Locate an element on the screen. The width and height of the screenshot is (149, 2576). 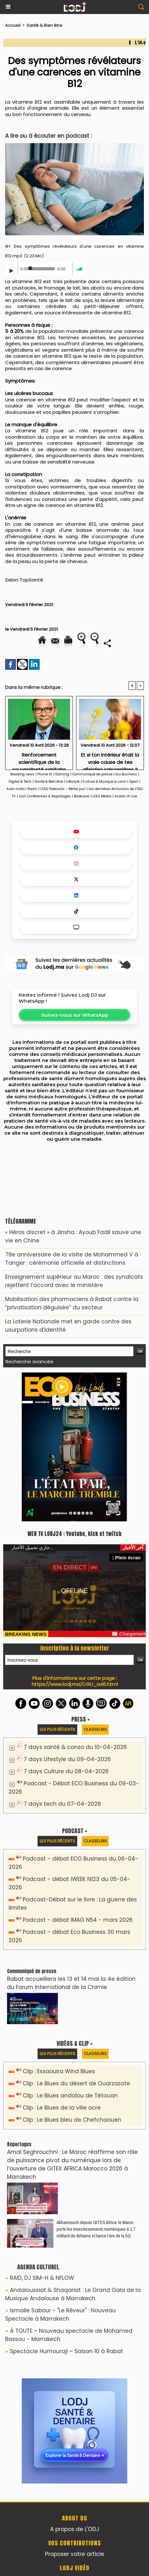
Les plus récents is located at coordinates (57, 1729).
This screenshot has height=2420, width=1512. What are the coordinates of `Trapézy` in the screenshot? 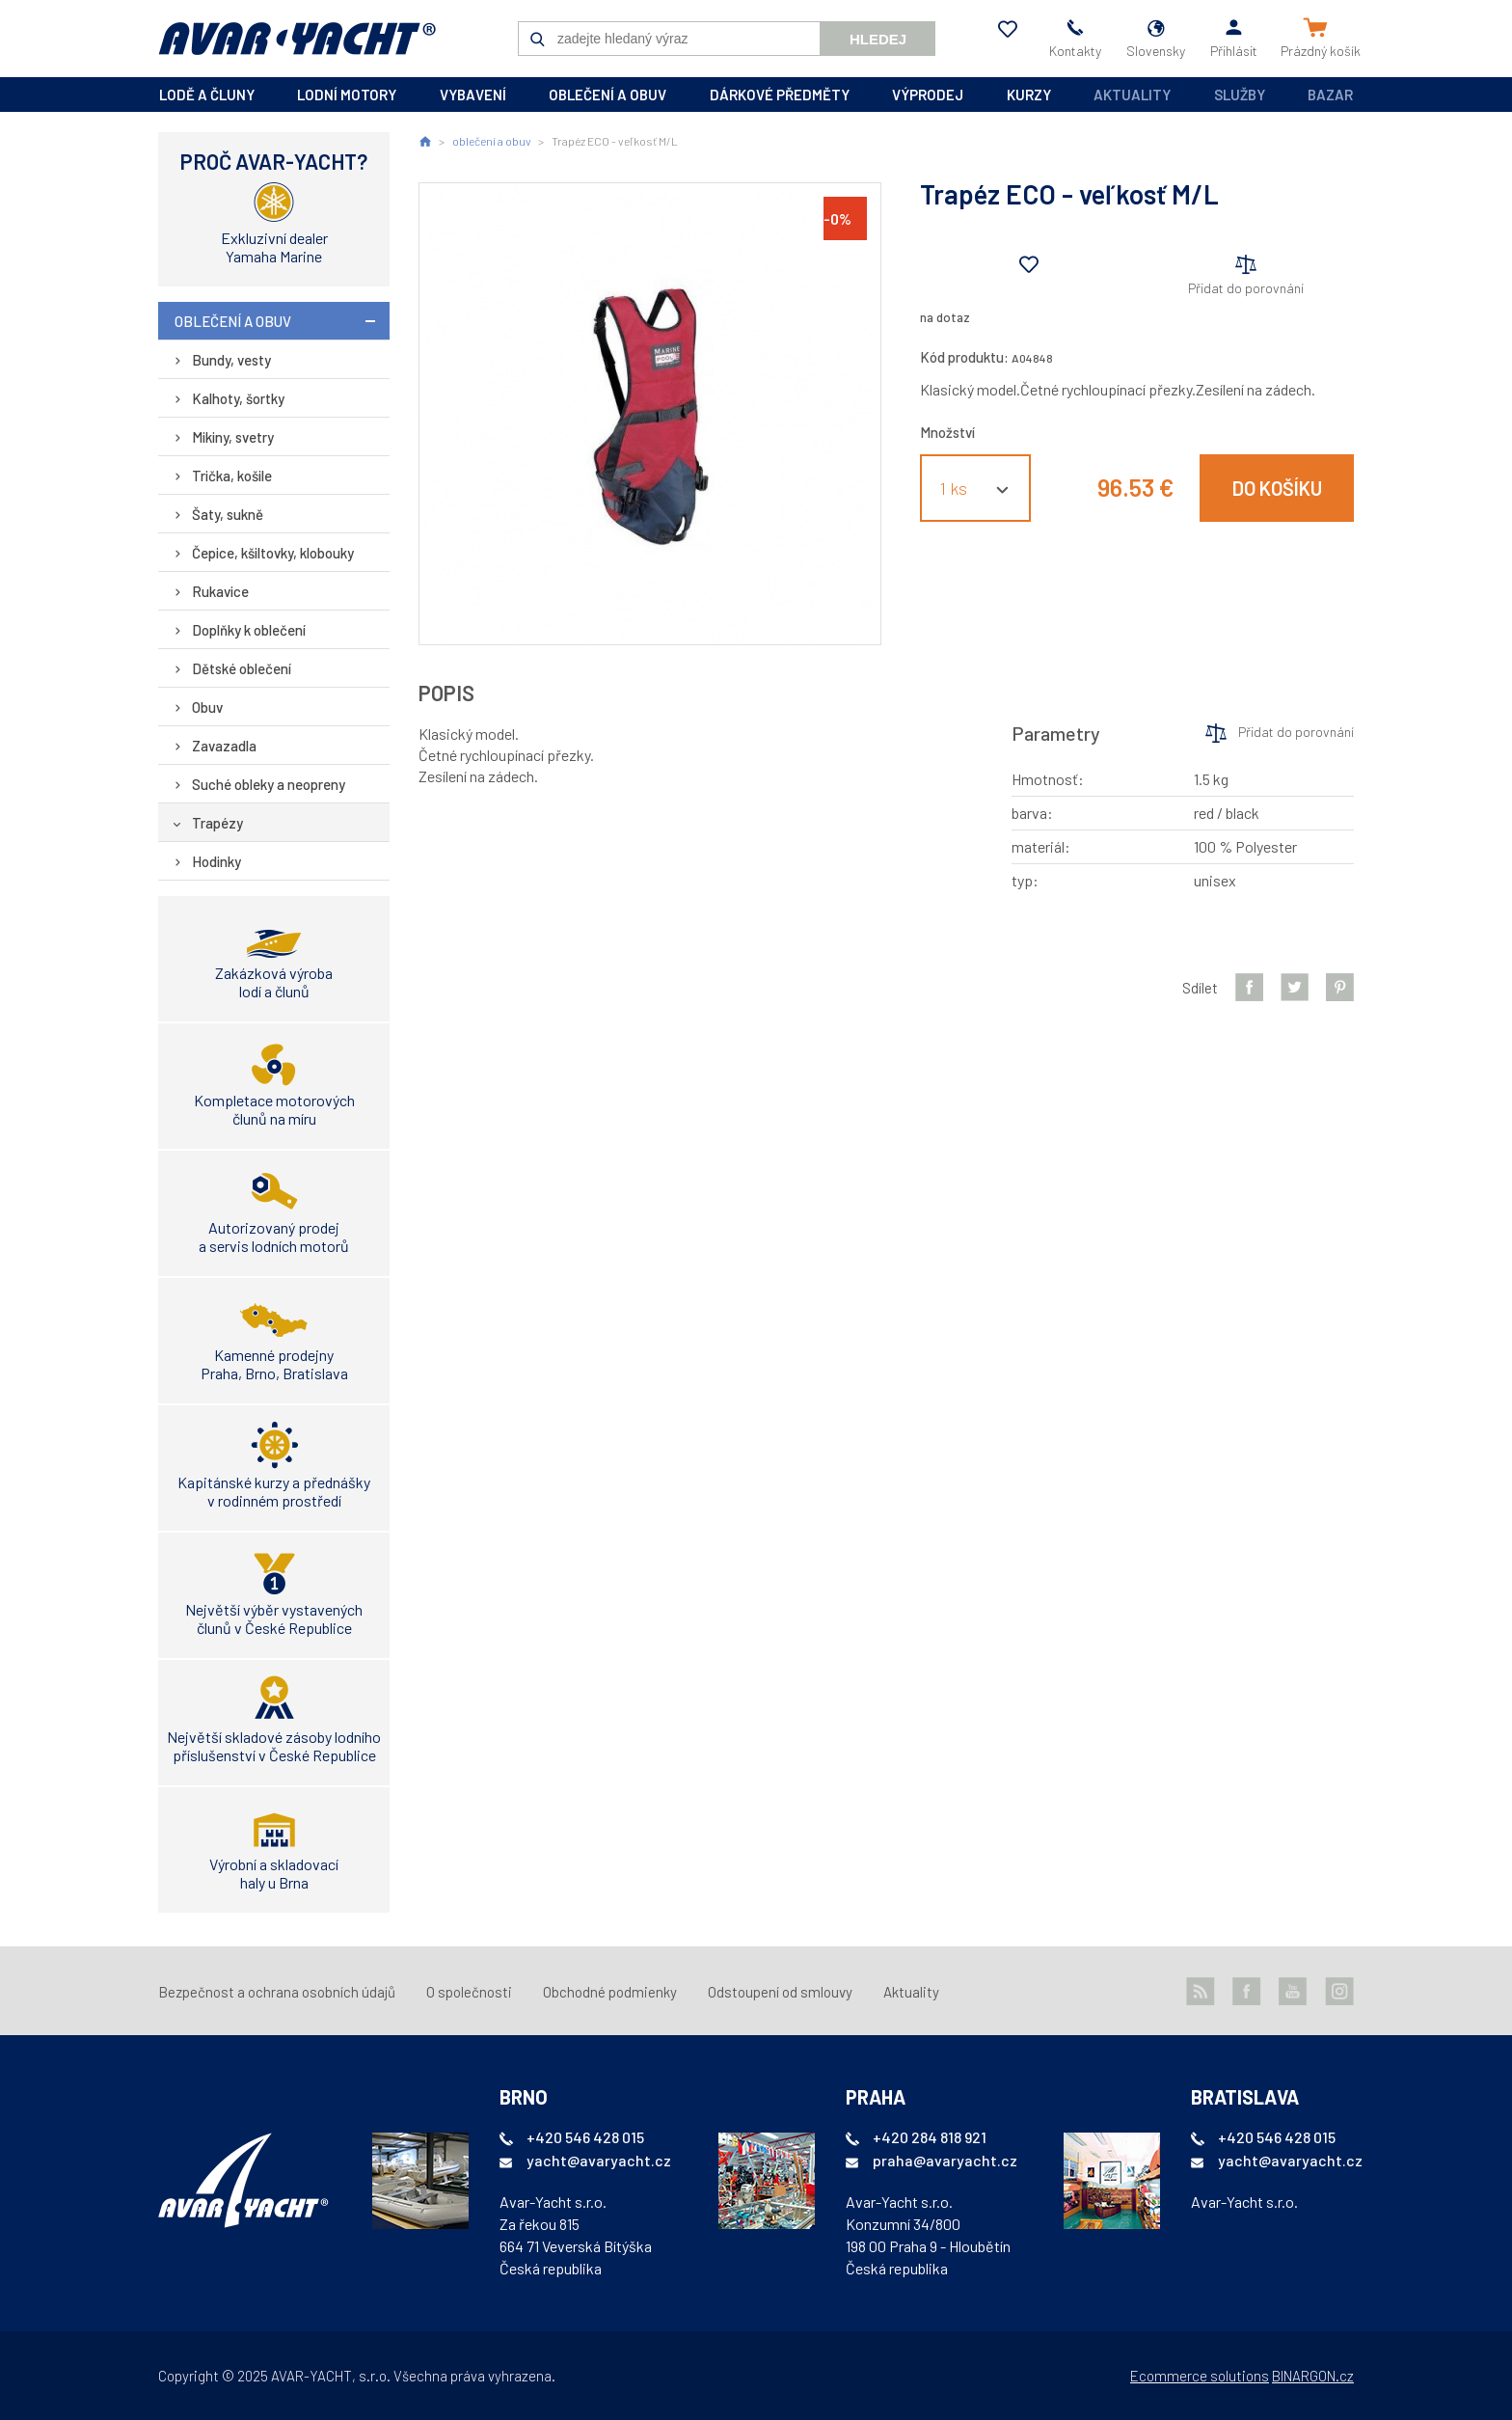 It's located at (217, 822).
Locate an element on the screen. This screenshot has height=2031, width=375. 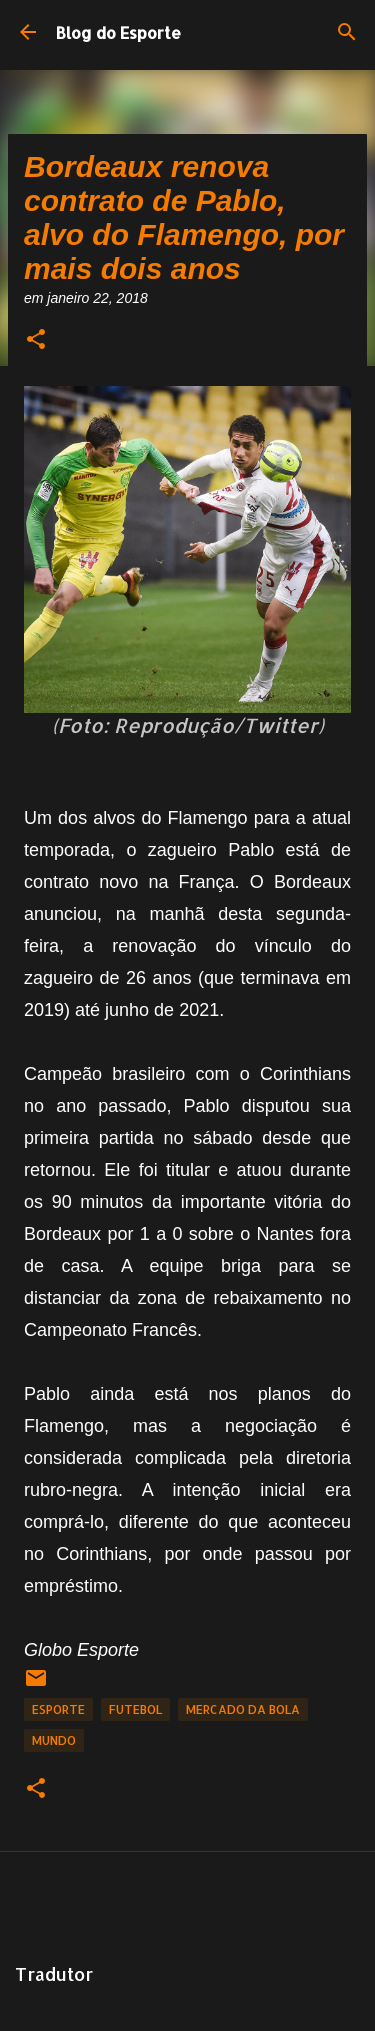
Esporte is located at coordinates (58, 1709).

:::::

PROBLEM TO SOLVE >> Duplicate the data word for word, beginning with the line that contains "Locate an element on the screen. This" and continuing through the end of the data. Leave the pictures out of your copy.

RESPONSE BELOW >>
Locate an element on the screen. This screenshot has height=2031, width=375. 
Esporte is located at coordinates (58, 1709).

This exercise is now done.